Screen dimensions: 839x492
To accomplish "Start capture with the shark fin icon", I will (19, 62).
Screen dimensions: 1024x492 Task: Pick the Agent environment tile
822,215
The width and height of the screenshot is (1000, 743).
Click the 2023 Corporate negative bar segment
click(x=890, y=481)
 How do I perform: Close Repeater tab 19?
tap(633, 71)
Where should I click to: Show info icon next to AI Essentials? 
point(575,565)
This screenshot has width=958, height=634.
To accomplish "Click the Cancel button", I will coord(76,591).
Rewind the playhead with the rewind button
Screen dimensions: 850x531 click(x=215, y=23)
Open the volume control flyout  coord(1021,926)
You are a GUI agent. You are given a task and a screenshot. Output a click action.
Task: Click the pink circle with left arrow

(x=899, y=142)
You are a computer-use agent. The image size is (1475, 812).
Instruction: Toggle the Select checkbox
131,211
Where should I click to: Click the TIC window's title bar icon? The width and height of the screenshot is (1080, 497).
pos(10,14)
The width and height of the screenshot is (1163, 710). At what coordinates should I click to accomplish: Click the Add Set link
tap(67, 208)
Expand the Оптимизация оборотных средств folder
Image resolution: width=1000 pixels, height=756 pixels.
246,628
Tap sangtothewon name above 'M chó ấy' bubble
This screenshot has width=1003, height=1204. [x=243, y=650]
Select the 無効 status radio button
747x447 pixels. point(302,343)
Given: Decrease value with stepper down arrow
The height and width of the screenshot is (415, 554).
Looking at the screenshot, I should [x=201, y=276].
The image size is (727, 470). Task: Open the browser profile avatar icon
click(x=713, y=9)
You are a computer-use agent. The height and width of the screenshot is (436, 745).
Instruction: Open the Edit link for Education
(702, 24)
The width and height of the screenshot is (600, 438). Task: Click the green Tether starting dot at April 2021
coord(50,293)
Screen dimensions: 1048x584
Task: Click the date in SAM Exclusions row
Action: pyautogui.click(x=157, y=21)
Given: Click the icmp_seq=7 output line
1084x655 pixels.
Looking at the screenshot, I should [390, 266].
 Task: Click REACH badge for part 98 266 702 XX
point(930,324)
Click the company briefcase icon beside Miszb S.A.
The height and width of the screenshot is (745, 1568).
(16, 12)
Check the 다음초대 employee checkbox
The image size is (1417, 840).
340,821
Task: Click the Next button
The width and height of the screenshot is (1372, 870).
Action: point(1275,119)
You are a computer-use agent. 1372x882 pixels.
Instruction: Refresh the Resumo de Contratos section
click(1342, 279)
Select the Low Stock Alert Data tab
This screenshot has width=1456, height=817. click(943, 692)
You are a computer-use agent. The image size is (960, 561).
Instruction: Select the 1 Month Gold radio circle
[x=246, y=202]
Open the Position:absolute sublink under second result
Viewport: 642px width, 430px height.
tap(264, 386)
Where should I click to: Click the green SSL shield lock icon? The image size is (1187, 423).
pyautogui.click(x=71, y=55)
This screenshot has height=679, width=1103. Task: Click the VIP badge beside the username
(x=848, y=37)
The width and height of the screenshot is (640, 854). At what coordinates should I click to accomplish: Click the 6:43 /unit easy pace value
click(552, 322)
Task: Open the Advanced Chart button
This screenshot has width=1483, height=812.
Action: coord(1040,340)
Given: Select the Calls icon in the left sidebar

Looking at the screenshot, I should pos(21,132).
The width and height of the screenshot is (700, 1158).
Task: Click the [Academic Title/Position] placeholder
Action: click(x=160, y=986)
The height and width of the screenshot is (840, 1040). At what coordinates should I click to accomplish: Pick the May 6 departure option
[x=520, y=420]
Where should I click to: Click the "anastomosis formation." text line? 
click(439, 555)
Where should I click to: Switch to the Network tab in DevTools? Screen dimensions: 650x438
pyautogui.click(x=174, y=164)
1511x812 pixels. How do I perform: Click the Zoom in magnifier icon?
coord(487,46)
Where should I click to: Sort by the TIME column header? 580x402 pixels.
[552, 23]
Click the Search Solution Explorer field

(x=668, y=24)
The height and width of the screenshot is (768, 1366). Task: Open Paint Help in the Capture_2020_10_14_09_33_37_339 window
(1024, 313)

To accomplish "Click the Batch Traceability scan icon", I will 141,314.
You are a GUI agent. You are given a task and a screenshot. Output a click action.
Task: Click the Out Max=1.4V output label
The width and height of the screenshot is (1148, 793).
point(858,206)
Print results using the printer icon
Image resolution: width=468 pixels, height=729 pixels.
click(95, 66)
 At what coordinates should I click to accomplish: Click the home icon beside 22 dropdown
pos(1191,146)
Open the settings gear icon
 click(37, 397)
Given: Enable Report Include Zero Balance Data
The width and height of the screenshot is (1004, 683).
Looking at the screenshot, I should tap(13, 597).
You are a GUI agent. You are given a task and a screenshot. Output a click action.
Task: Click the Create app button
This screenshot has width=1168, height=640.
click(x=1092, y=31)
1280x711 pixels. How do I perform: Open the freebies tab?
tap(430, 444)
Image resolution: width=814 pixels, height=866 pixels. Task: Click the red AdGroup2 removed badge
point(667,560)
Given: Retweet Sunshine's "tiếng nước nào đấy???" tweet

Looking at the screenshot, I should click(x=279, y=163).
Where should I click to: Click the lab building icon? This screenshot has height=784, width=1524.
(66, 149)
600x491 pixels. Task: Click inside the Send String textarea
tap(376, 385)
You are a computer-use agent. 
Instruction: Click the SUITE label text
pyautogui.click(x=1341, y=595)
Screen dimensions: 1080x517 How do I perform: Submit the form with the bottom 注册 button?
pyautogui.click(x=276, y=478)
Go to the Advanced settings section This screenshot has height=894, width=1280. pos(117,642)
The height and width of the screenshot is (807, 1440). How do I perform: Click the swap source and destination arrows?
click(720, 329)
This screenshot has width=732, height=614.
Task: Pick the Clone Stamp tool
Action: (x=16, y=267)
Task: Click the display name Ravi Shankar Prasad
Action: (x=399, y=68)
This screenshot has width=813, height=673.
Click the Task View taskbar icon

● **YOUR OBJECTIVE**:
Reproduce every line in the data that has the word "will" in it.

● **SOLUTION TO THIS EXERCISE**:
To accomplish "Start capture with the shark fin icon", I will (19, 62).
To accomplish "Click the Cancel button", I will coord(76,591).
To accomplish "Click the Batch Traceability scan icon", I will 141,314.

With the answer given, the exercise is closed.